→ **Task objective**
Extract precisely the lines that run from the line containing "Click the David Kirtley name in quoted post" to the end of the records below, with both ends included and pictures omitted.

→ **Supplied data**
______________________________

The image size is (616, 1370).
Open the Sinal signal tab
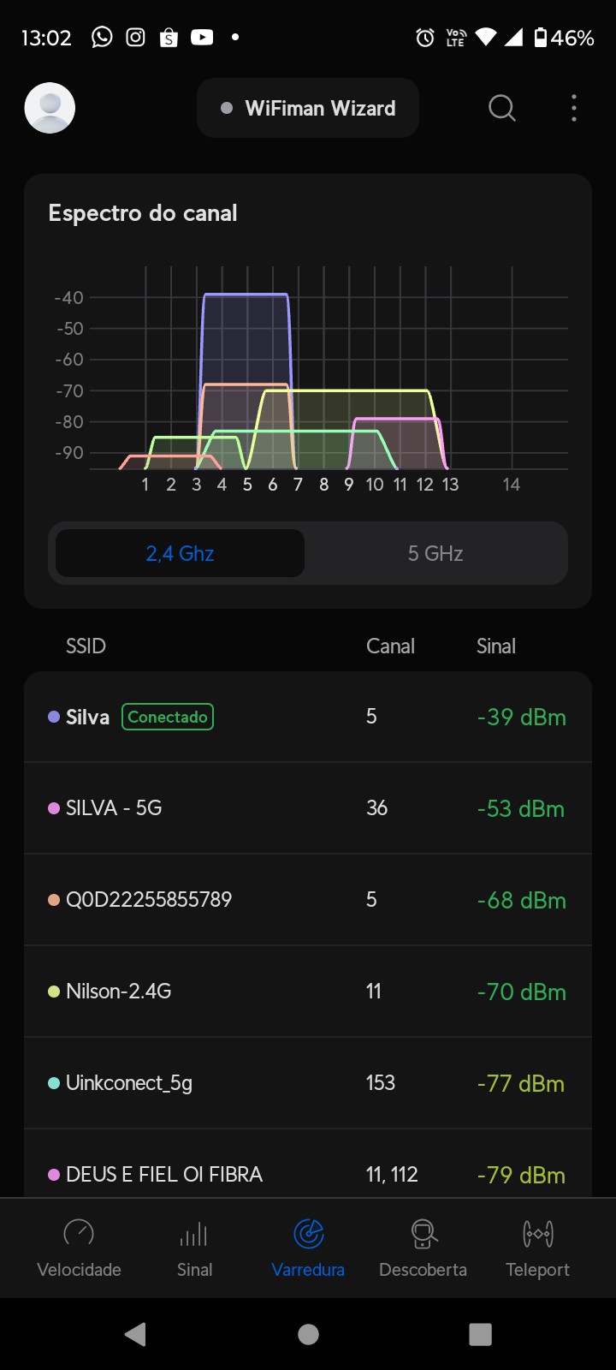click(x=194, y=1248)
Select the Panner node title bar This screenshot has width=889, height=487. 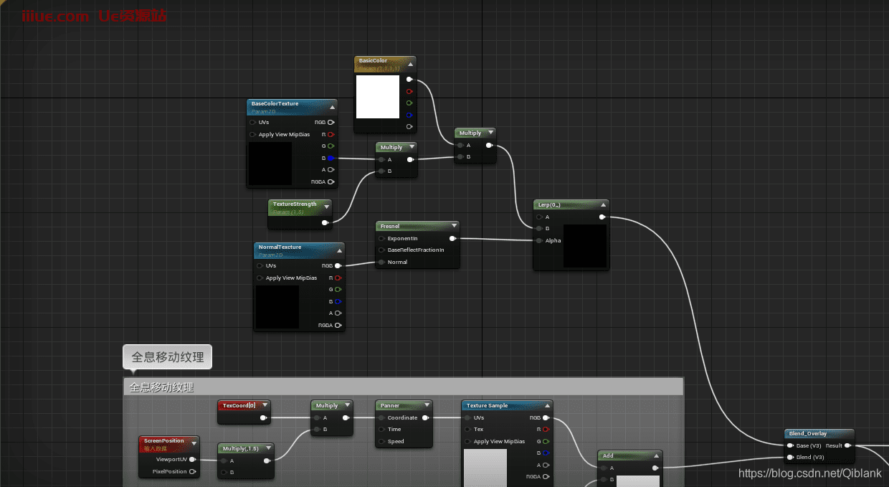click(x=398, y=405)
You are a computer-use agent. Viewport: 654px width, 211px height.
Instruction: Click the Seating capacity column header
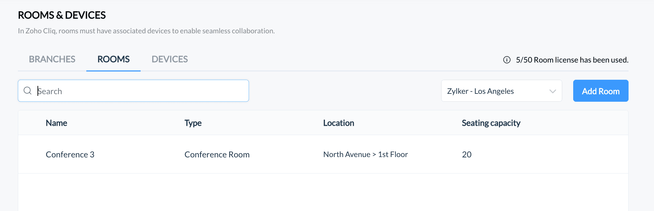click(x=491, y=123)
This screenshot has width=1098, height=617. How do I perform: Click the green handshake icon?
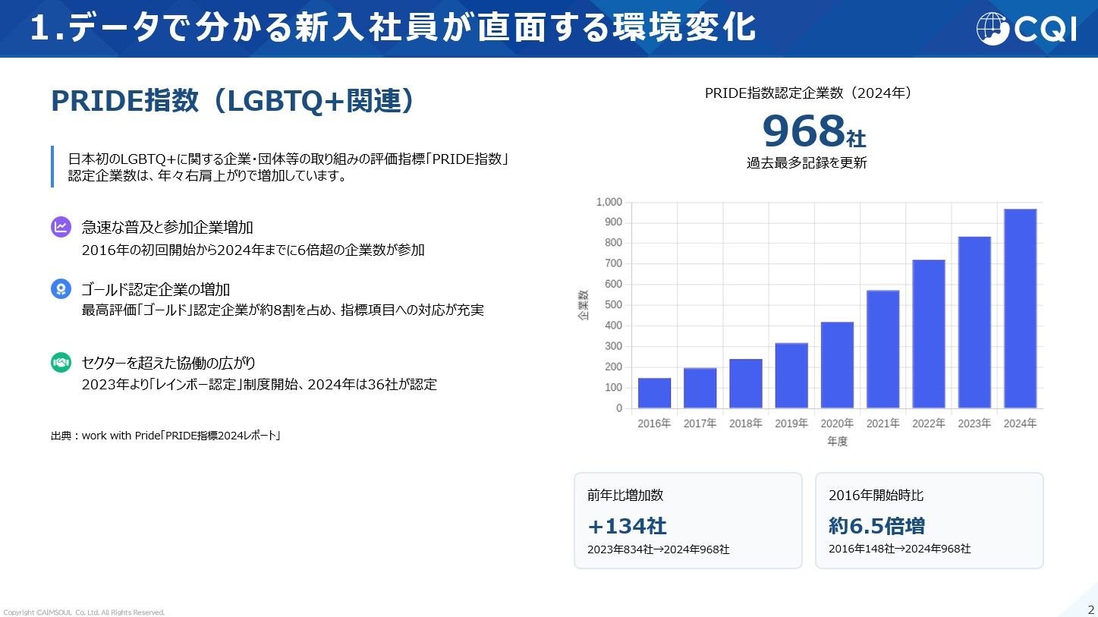[x=61, y=363]
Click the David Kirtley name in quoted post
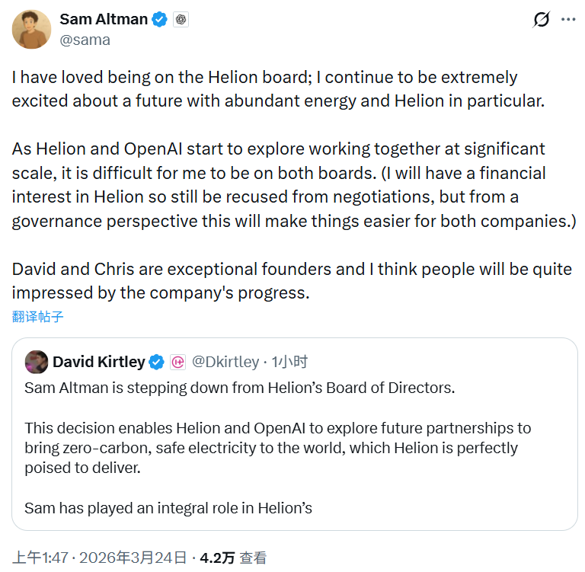This screenshot has width=585, height=572. tap(98, 362)
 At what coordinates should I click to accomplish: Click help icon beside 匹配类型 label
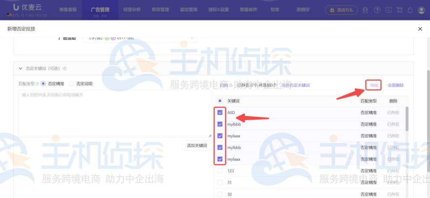point(37,84)
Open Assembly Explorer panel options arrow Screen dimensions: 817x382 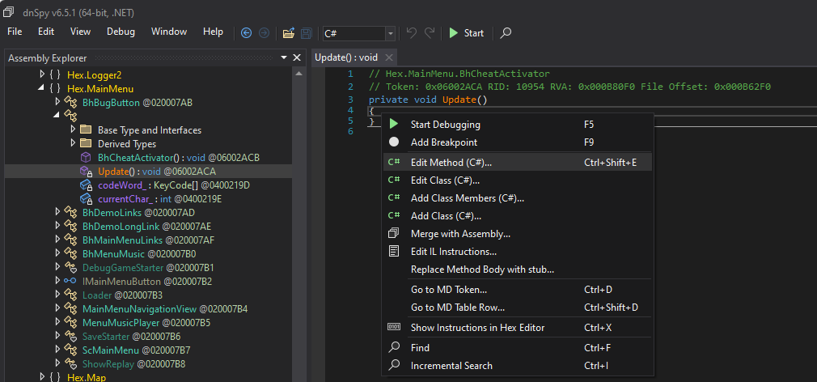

______________________________

→ **Written solution**
Click the David Kirtley name in quoted post
This screenshot has width=585, height=572. tap(98, 362)
 At what coordinates should I click to accomplish: Click help icon beside 匹配类型 label
point(37,84)
Open Assembly Explorer panel options arrow Screen dimensions: 817x382 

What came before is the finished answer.